THE RECORDS:
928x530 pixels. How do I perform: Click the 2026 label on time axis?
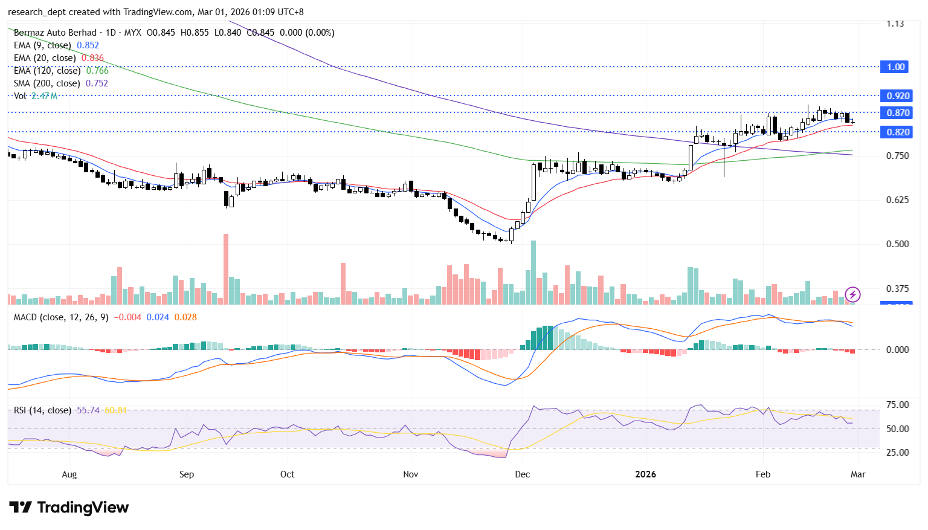tap(645, 474)
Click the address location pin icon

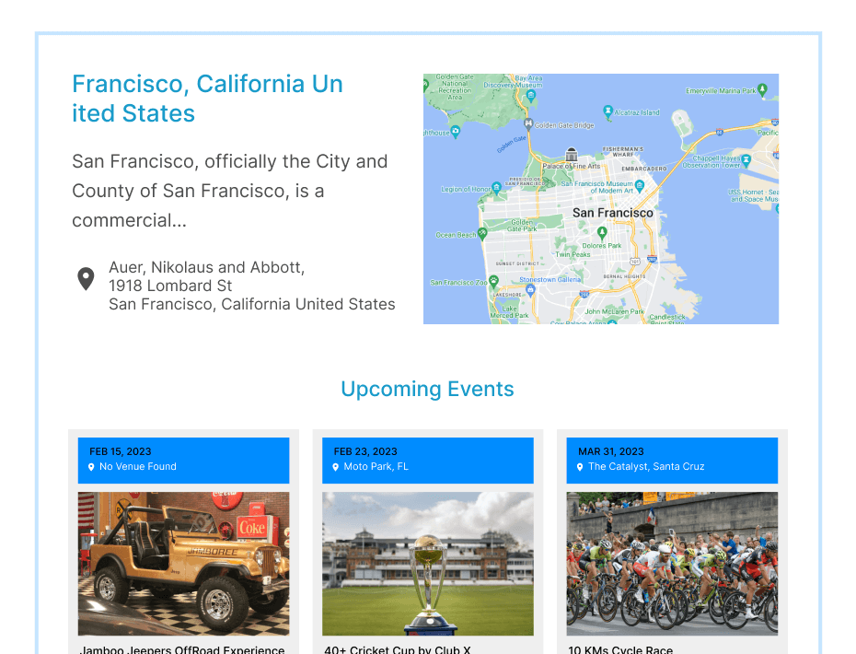pyautogui.click(x=86, y=278)
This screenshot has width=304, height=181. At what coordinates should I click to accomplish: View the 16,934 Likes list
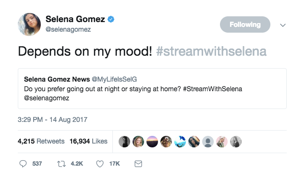(x=88, y=141)
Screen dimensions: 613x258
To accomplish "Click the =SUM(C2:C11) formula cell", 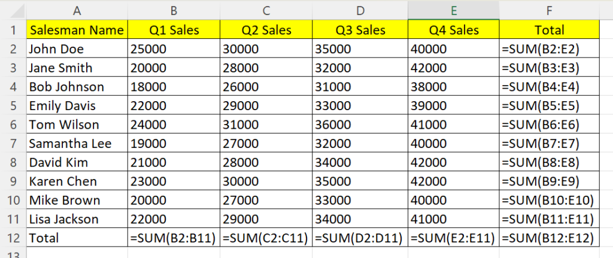I will (x=265, y=238).
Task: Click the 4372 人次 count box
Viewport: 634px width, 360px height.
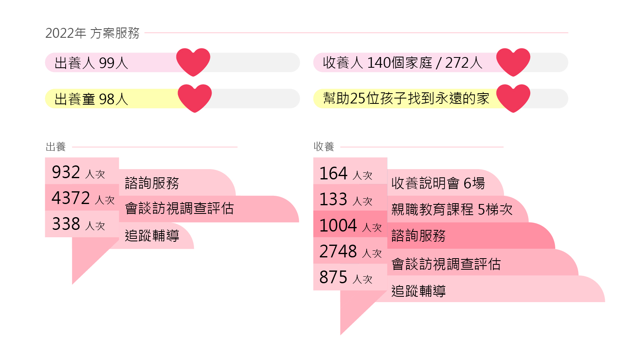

AIM OF THE TASK: Count the lines in the listing above that contain the string "width", matching case exactly. Reply with the number alone.

FINAL ANSWER: 2